While the brief opening track, “Hums,” is a morning glow / toward-radiance place, its shimmering, flickering multi-guitars and electronic drone feel misleading, like things can’t be this simple. The floating tenderness of “Annaline” (the Velvets’ “Sunday Morning” redux) follows with more of this shimmer of guitar/piano twinkle/strings. Gira croons in a space of mellow gold redemption, where he has stripped down for a cleansing. Everything on these opening tracks feels post-something, post-trauma of existence. There’s a creeping tension stretched to snapping in “The Hanging Man,” which at almost 11 minutes long is a cinematic epic of mass, density and intensity. Circular eighth-note string strums suggest forward motion (inevitability) as chugging, clip-clopping toms pound like Gira’s heartbeat.

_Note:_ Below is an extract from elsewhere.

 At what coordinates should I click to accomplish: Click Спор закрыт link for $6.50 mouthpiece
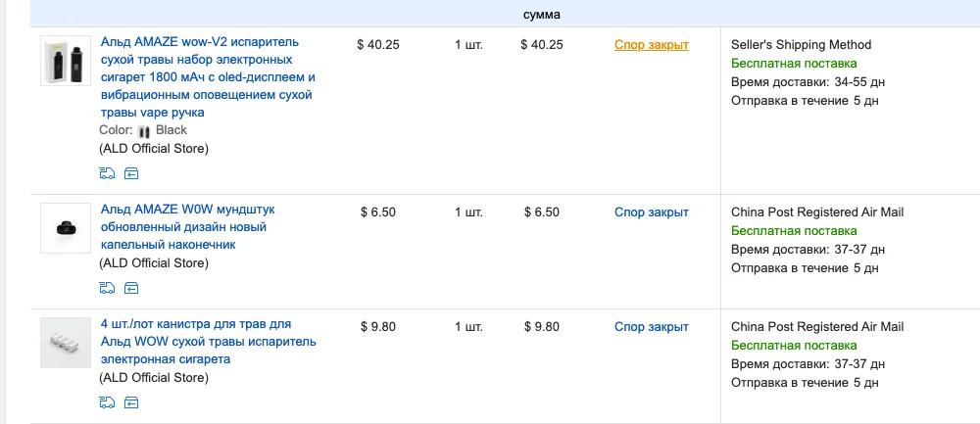point(652,212)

He snarl-sings “I am the hanging man!” in that sardonic, theatrical tone of his. And he’s not remorseless. This hangman is condemned to endlessly loop choice / no choice, i.e., What was it that made him the hanging man? Flies and crows and impassive faces fry in the sun. “I am –” “I am not!” “We are not!” Snare rimshots like a guillotine…

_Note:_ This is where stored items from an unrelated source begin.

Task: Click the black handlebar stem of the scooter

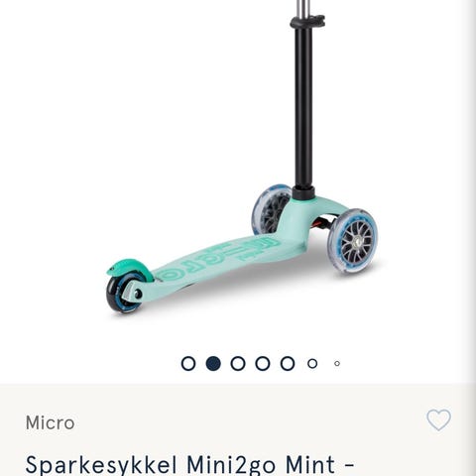Action: tap(303, 109)
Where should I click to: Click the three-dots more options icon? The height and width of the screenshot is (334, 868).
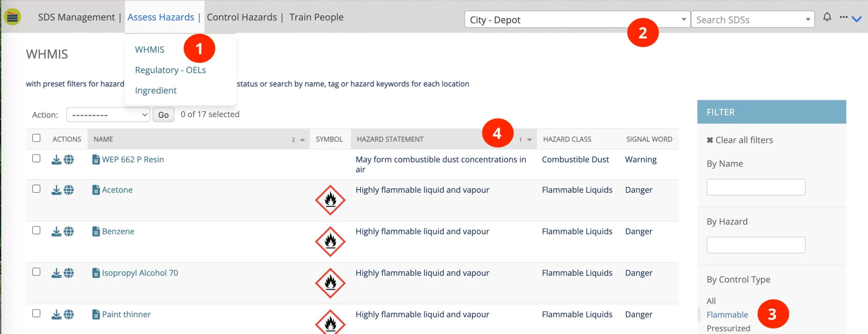[x=843, y=17]
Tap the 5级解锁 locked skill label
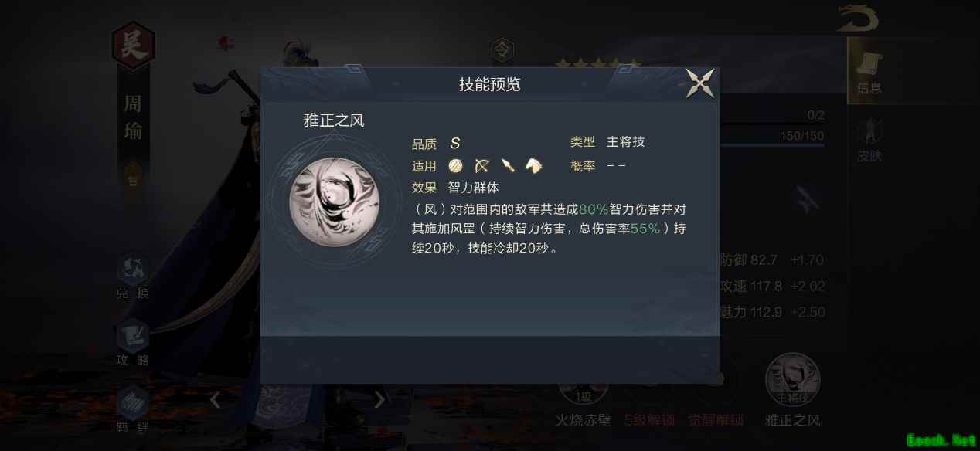Screen dimensions: 980x451 click(x=649, y=421)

The Jodorowsky-like atmosphere of this buzzard chant is so visual, circles circling circles of orange/yellow/brown/beige/black/red. And Gira’s core belief/disbelief can’t possibly be in your imagination. “Sunfucker” at 10 mins. 43 secs is a drone of looped organ and clanging church bell and chorus vocals: Its chant of “the rainbow” over and over inevitably grafts onto his query, “Why am I on the cusp?” and descends to, whatever, “I worship sunfucker” again and again and again. He and the song plod forward, swelling, linear to the point of madness. While the overall sonic and lyrical austerity itself suggests semi-suppressed violence, methinks it’s the sound itself that leads Gira forward on, determines his words and their possible intent. The album’s intriguingly orchestrated settings’ main instrument is vast spheres of empty space that can inflict a useful sort of claustrophobia. He’s painting with shards of sound, forging oblique and deeply resonant harmonic effects along the way. Starfalls of celeste, guitar/other swells/saws the size of ocean liners, slow waves of double bass, rolling snare, piano tinkle, sustained spectral chords: rolling thunder, imminent danger.

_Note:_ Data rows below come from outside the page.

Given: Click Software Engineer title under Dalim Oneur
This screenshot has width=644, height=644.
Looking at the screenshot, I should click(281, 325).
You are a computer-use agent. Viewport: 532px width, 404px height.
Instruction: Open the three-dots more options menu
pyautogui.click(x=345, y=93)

Along with “The Nub,” with guest collaboration by Australia’s superb the Necks, tracks such as “Amnesia” posit that post-something/I am a ghost sensation amid gentle acoustic guitars in repetitive figures, drifting along at an easy pace. Boom! It breaks into gargantuan multi-instrumental waves of rolling tympani, chorus and sundry other stuff. Great obscure textures, and not exactly gloomy or forbidding — resonantly oblique is more like it. “Some New Things” offers Gira’s white boy punky vocal lead over looped riff drums and other kinda-rock sounds to give us a bit of good groove, as if to recall another kind of Earthboundness.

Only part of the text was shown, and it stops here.